[Entries from a dataset]
— START —
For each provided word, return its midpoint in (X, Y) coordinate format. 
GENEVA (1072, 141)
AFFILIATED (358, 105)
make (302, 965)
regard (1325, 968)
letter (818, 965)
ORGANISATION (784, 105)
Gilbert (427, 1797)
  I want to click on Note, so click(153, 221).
— END —
_WHAT NEEDS TO BE DONE_. Count the lines above that contain the word "midpoint". Give only the number.

_FINISHED EXERCISE_. 1